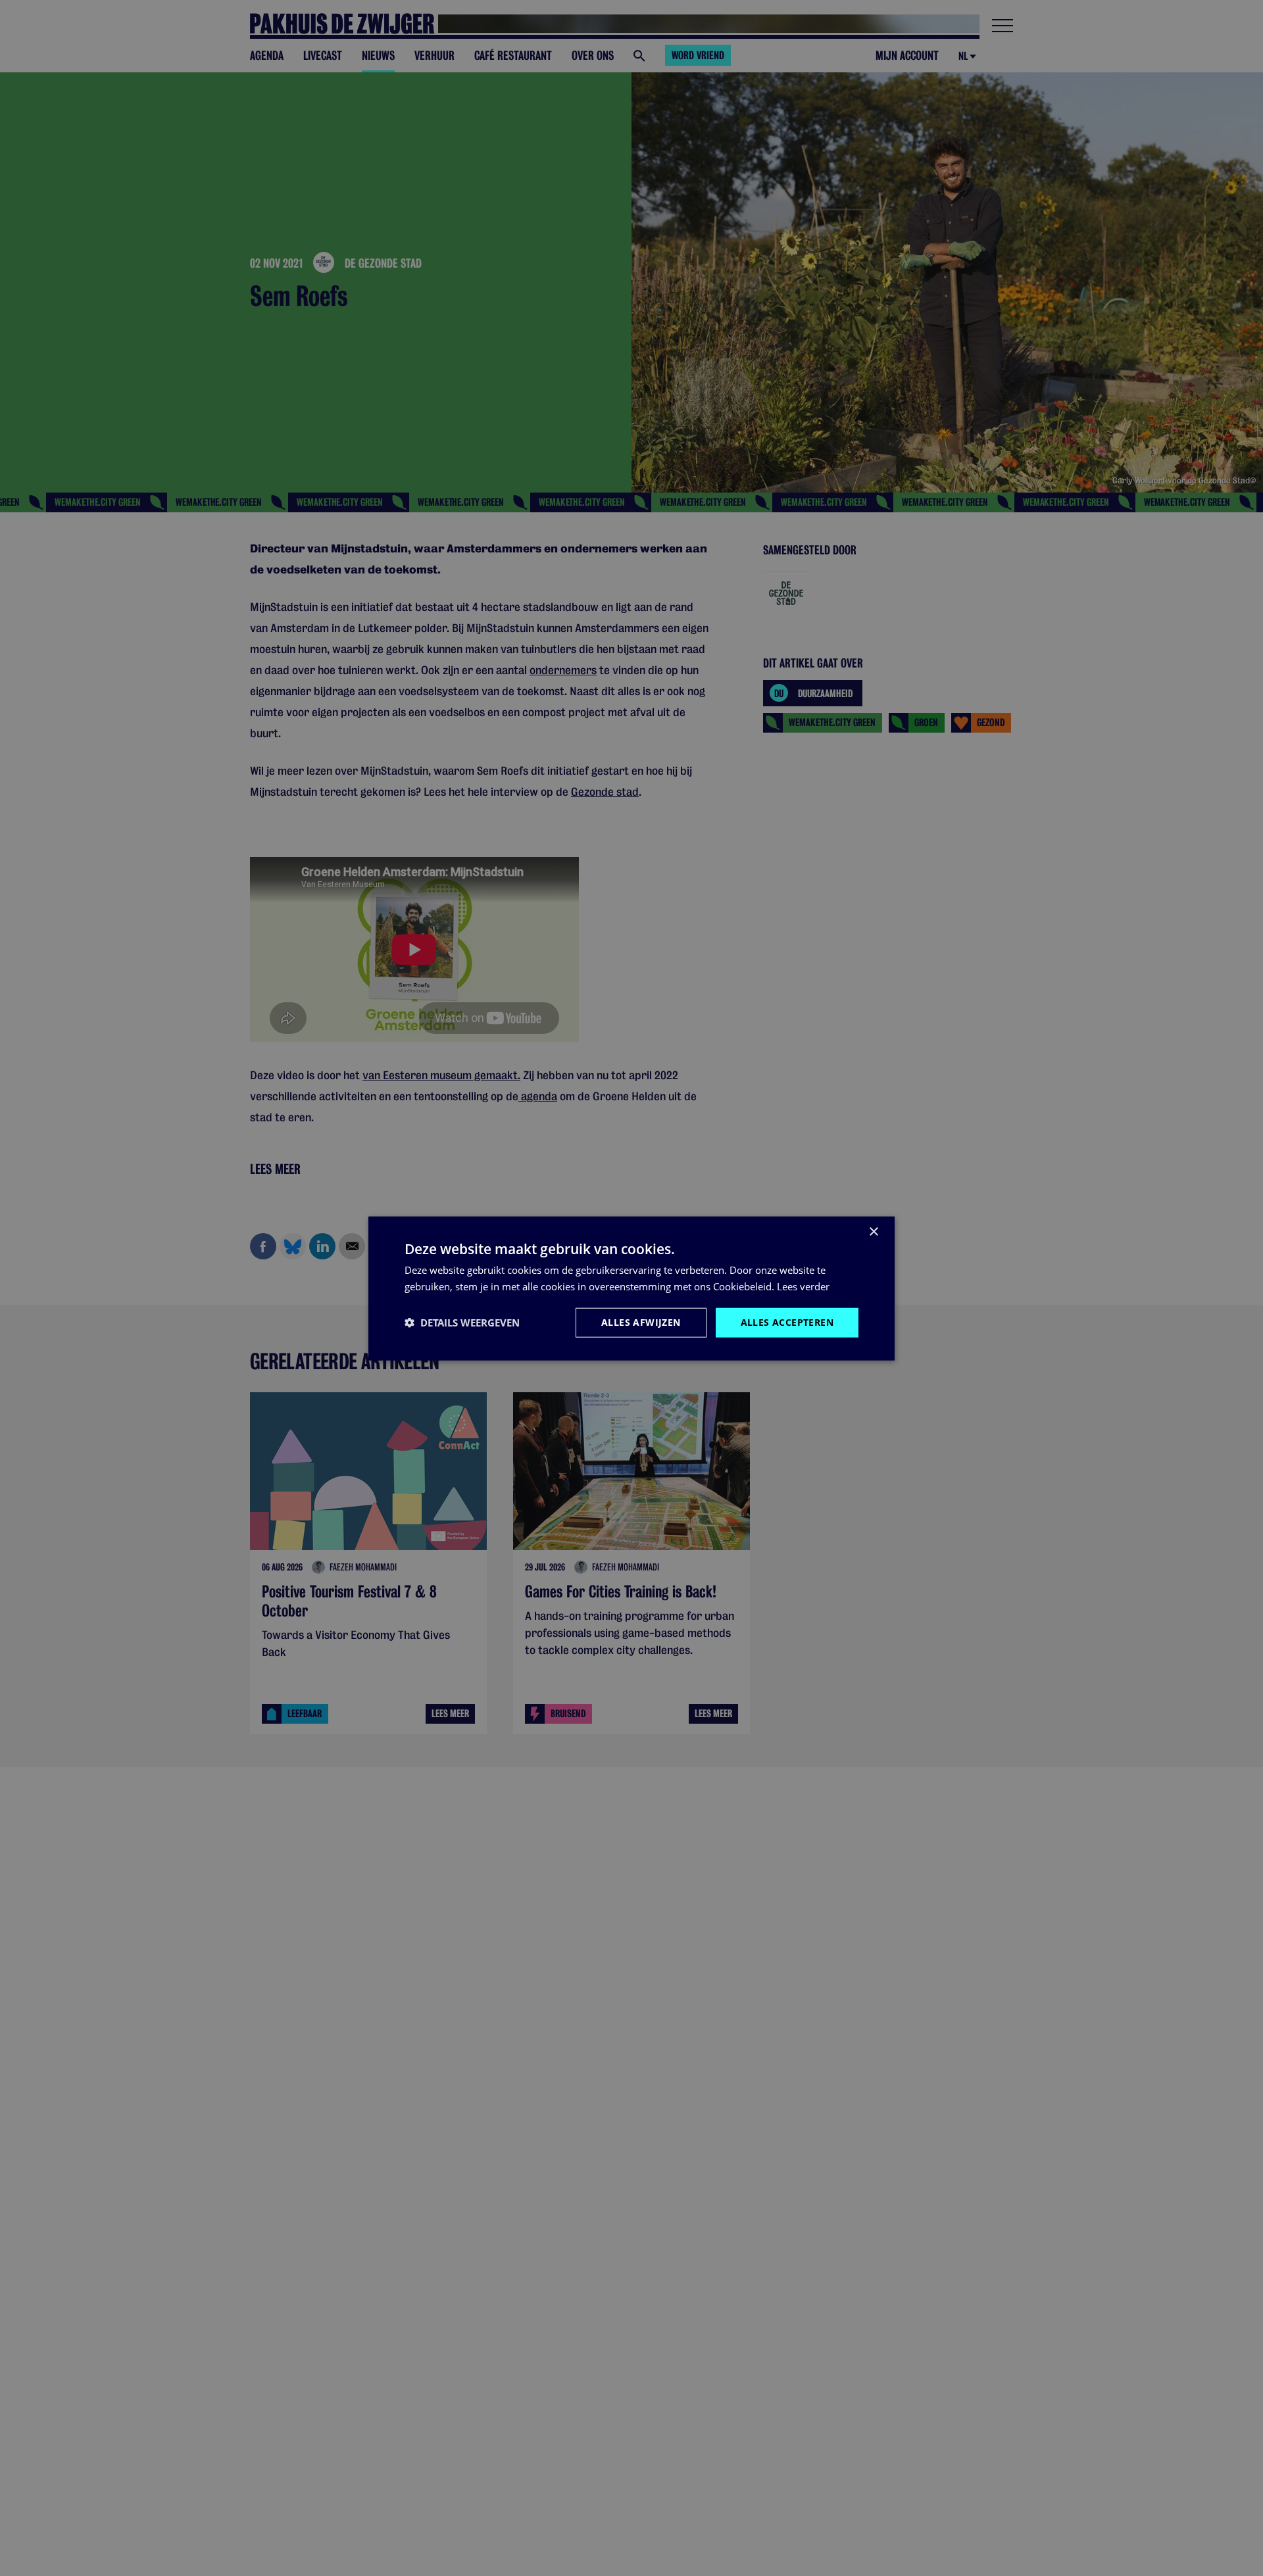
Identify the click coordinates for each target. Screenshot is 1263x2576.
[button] (462, 1322)
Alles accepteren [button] (787, 1321)
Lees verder (803, 1285)
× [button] (873, 1231)
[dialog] (631, 1288)
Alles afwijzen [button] (641, 1321)
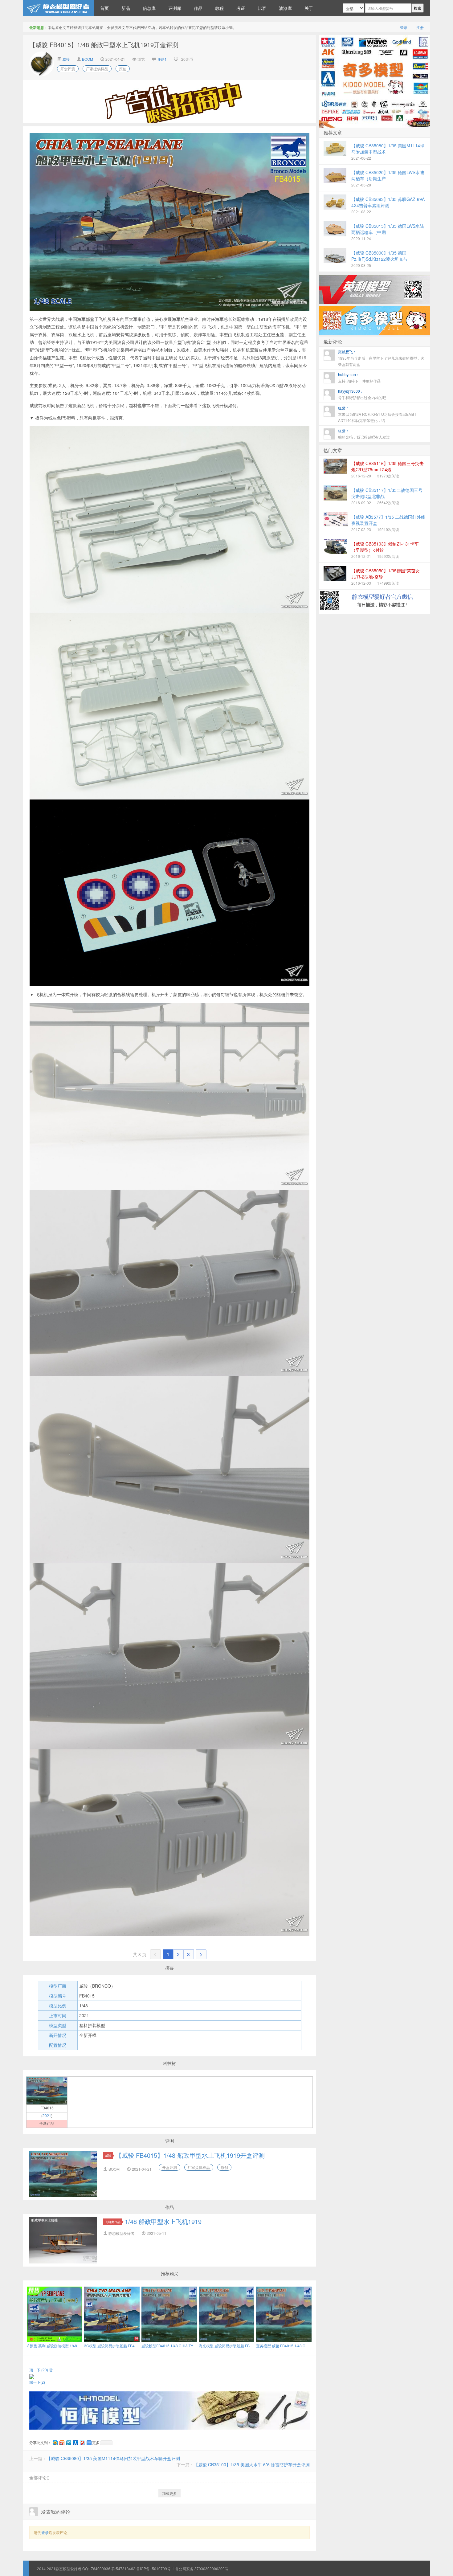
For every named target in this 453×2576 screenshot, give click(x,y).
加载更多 (169, 2493)
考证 (240, 8)
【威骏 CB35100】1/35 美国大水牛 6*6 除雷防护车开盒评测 (252, 2464)
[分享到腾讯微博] (68, 2443)
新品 (125, 8)
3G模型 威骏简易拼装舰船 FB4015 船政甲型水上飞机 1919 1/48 (137, 2345)
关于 (308, 8)
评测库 (174, 8)
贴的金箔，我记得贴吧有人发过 (364, 434)
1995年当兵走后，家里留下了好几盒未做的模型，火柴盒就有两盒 (381, 358)
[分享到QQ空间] (54, 2443)
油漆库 (285, 8)
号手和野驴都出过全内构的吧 (362, 394)
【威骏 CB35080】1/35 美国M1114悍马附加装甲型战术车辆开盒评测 (113, 2458)
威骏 (65, 59)
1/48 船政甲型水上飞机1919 (163, 2221)
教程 (219, 8)
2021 (47, 2115)
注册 (420, 27)
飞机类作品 (112, 2221)
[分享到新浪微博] (61, 2443)
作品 (198, 8)
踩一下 (37, 2382)
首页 (104, 8)
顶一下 (38, 2369)
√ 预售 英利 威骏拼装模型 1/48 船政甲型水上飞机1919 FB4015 (78, 2345)
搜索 (417, 7)
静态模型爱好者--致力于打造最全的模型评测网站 (58, 8)
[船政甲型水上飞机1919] (47, 2090)
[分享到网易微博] (82, 2443)
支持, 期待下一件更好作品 (359, 377)
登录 (403, 27)
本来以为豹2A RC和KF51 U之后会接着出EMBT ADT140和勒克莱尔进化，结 (377, 414)
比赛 (262, 8)
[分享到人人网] (75, 2443)
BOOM (87, 59)
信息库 (149, 8)
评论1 (162, 59)
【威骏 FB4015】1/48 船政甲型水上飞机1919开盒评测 (190, 2155)
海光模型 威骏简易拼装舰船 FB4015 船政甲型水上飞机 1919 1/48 (253, 2345)
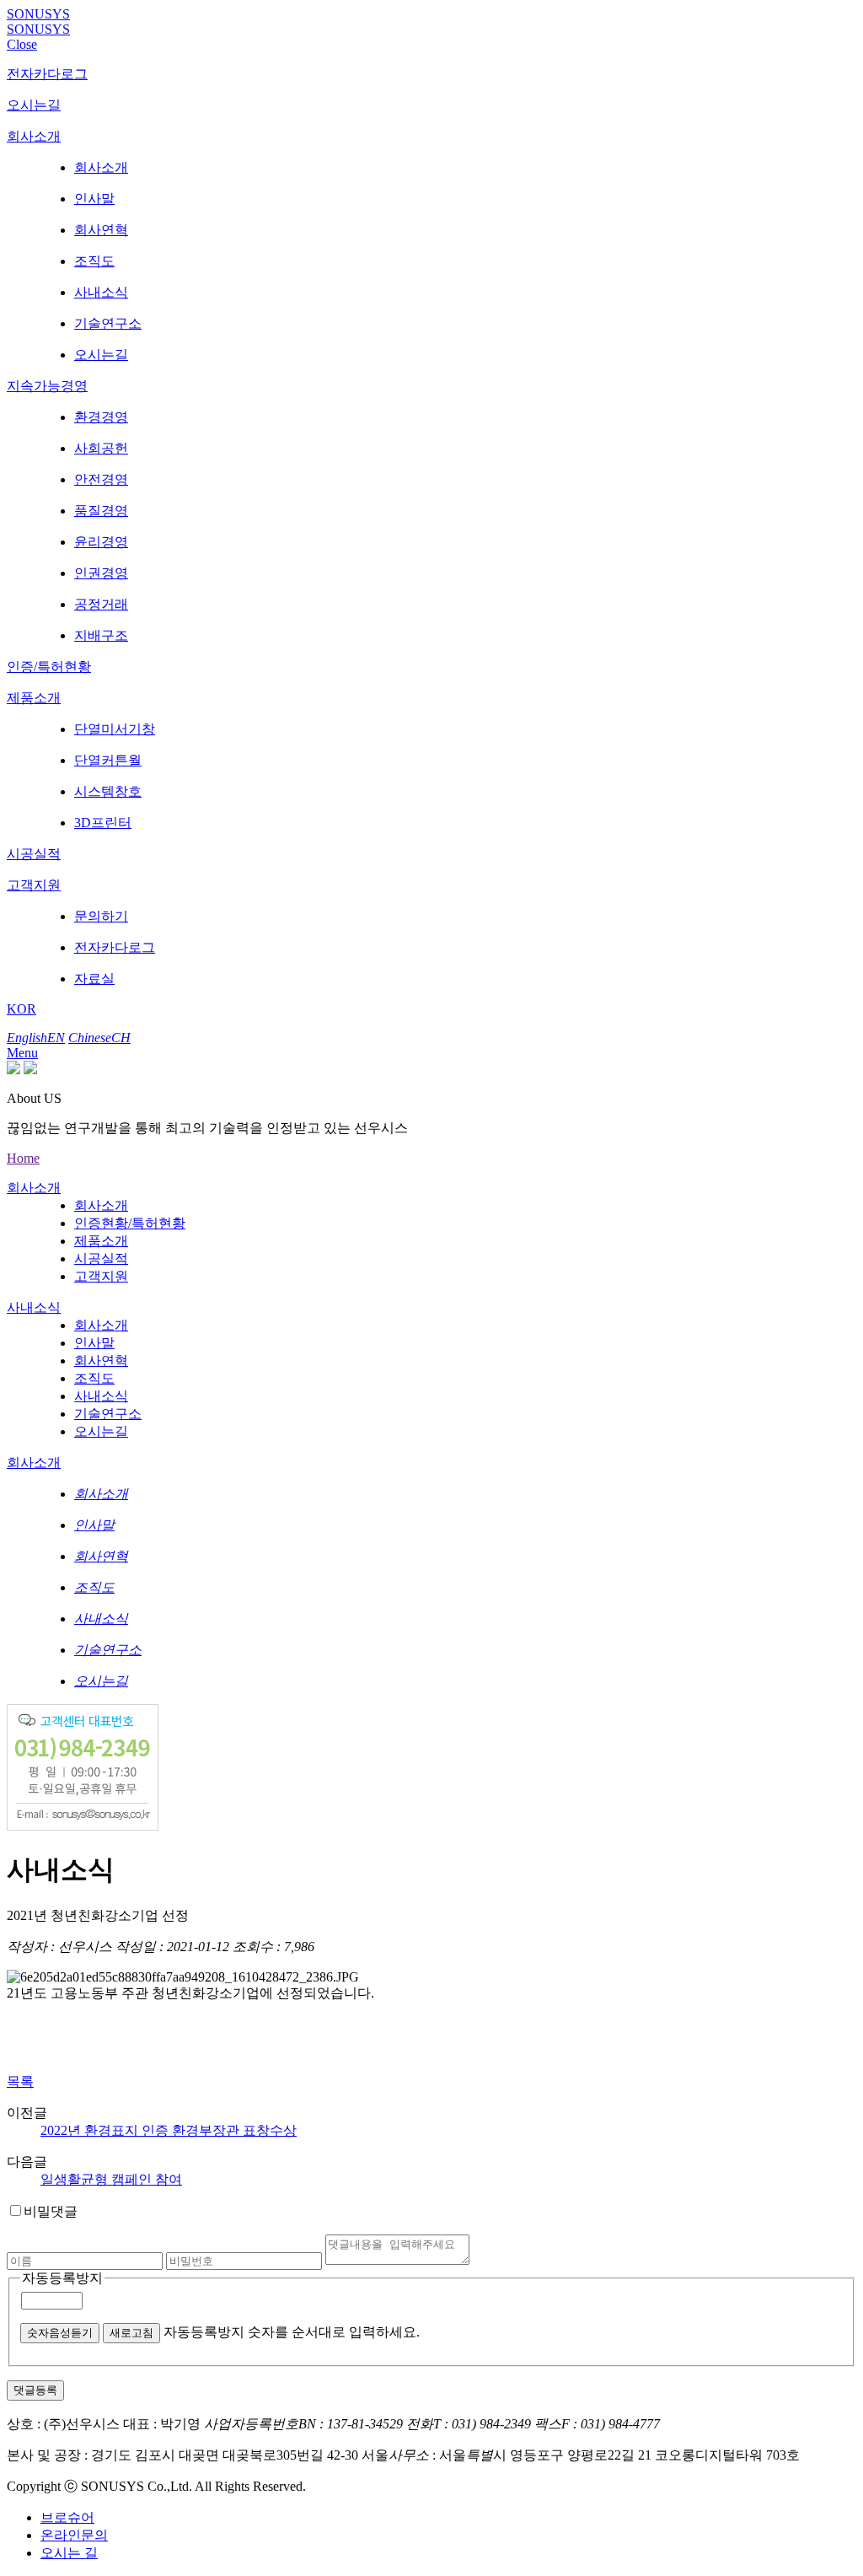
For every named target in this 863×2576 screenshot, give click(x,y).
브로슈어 (67, 2517)
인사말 (94, 198)
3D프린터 (102, 822)
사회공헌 (101, 448)
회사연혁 (101, 230)
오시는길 (34, 105)
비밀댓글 (51, 2211)
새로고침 (131, 2332)
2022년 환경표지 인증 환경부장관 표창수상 (168, 2130)
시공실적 (34, 854)
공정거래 (101, 604)
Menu (22, 1053)
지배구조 (101, 635)
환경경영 (101, 417)
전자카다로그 (47, 74)
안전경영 (101, 479)
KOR (21, 1009)
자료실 (94, 978)
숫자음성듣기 (60, 2332)
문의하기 (101, 916)
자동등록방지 (62, 2278)
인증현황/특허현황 (129, 1223)
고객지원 (34, 885)
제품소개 (34, 698)
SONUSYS (38, 14)
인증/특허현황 (49, 666)
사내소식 (101, 292)
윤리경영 (101, 542)
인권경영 (101, 573)
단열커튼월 (108, 760)
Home (23, 1158)
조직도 (94, 261)
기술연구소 (108, 323)
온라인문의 (74, 2535)
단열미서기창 (114, 729)
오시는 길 (69, 2553)
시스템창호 (108, 791)
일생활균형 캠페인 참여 (111, 2179)
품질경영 (101, 510)
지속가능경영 (47, 386)
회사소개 (34, 136)
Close (22, 44)
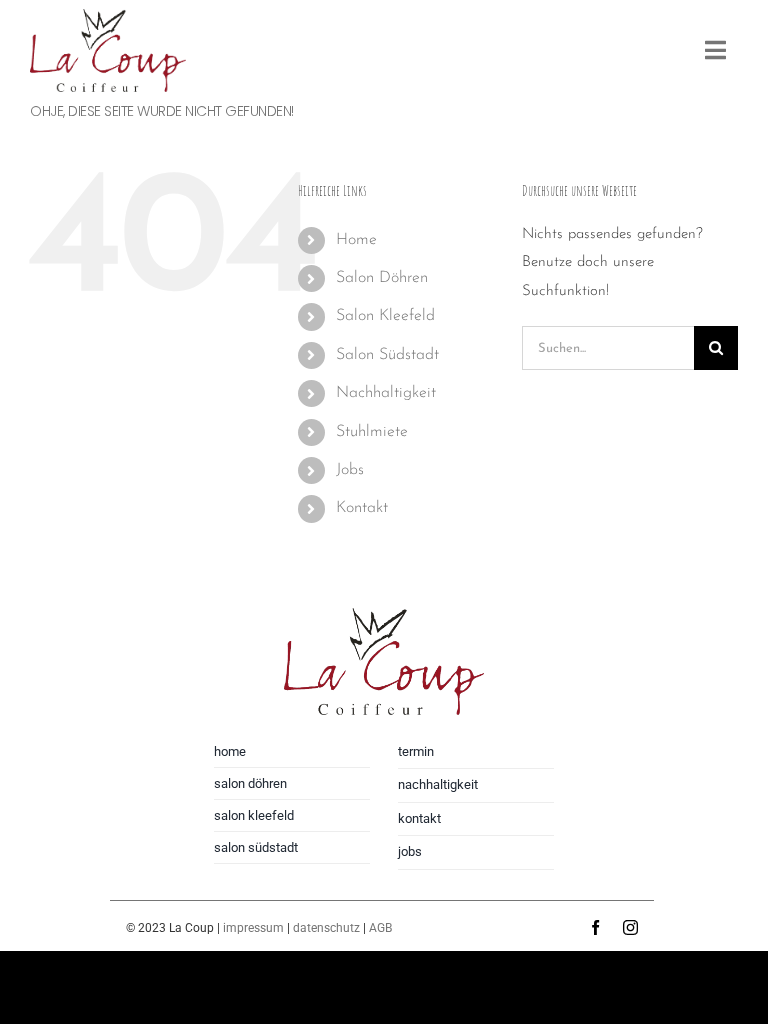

■ **PROBLEM**
Please give the entries again word for word, without any pictures.

■ **COMPLETED EXERCISE**
Identify the click coordinates for each target. Screenshot is 1263x2576.
[button] (462, 1322)
Alles accepteren [button] (787, 1321)
Lees verder (803, 1285)
× [button] (873, 1231)
[dialog] (631, 1288)
Alles afwijzen [button] (641, 1321)
For every named target in this 453×2576 screenshot, give click(x,y).
加载更多 (169, 2493)
考证 (240, 8)
【威骏 CB35100】1/35 美国大水牛 6*6 除雷防护车开盒评测 (252, 2464)
[分享到腾讯微博] (68, 2443)
新品 (125, 8)
3G模型 威骏简易拼装舰船 FB4015 船政甲型水上飞机 1919 1/48 (137, 2345)
关于 (308, 8)
评测库 (174, 8)
贴的金箔，我记得贴吧有人发过 (364, 434)
1995年当兵走后，家里留下了好几盒未做的模型，火柴盒就有两盒 (381, 358)
[分享到QQ空间] (54, 2443)
油漆库 (285, 8)
号手和野驴都出过全内构的吧 (362, 394)
【威骏 CB35080】1/35 美国M1114悍马附加装甲型战术车辆开盒评测 (113, 2458)
威骏 (65, 59)
1/48 船政甲型水上飞机1919 (163, 2221)
教程 (219, 8)
2021 (47, 2115)
注册 (420, 27)
飞机类作品 (112, 2221)
[分享到新浪微博] (61, 2443)
作品 (198, 8)
踩一下 (37, 2382)
首页 (104, 8)
顶一下 (38, 2369)
√ 预售 英利 威骏拼装模型 1/48 船政甲型水上飞机1919 FB4015 (78, 2345)
搜索 (417, 7)
静态模型爱好者--致力于打造最全的模型评测网站 (58, 8)
[船政甲型水上飞机1919] (47, 2090)
[分享到网易微博] (82, 2443)
支持, 期待下一件更好作品 (359, 377)
登录 (403, 27)
本来以为豹2A RC和KF51 U之后会接着出EMBT ADT140和勒克莱尔进化，结 (377, 414)
比赛 (262, 8)
[分享到人人网] (75, 2443)
BOOM (87, 59)
信息库 (149, 8)
评论1 (162, 59)
【威骏 FB4015】1/48 船政甲型水上飞机1919开盒评测 (190, 2155)
海光模型 威骏简易拼装舰船 FB4015 船政甲型水上飞机 1919 1/48 (253, 2345)
For every named target in this 863×2576 screenshot, give click(x,y).
브로슈어 (67, 2517)
인사말 (94, 198)
3D프린터 (102, 822)
사회공헌 (101, 448)
회사연혁 (101, 230)
오시는길 (34, 105)
비밀댓글 (51, 2211)
새로고침 (131, 2332)
2022년 환경표지 인증 환경부장관 표창수상 (168, 2130)
시공실적 (34, 854)
공정거래 (101, 604)
Menu (22, 1053)
지배구조 (101, 635)
환경경영 (101, 417)
전자카다로그 (47, 74)
안전경영 (101, 479)
KOR (21, 1009)
자료실 (94, 978)
숫자음성듣기 (60, 2332)
문의하기 (101, 916)
자동등록방지 (62, 2278)
인증현황/특허현황 (129, 1223)
고객지원 (34, 885)
제품소개 (34, 698)
SONUSYS (38, 14)
인증/특허현황 (49, 666)
사내소식 (101, 292)
윤리경영 (101, 542)
인권경영 (101, 573)
단열커튼월 (108, 760)
Home (23, 1158)
조직도 (94, 261)
기술연구소 (108, 323)
온라인문의 (74, 2535)
단열미서기창 (114, 729)
오시는 길 (69, 2553)
시스템창호 (108, 791)
일생활균형 캠페인 참여 (111, 2179)
품질경영 (101, 510)
지속가능경영 (47, 386)
회사소개 (34, 136)
Close (22, 44)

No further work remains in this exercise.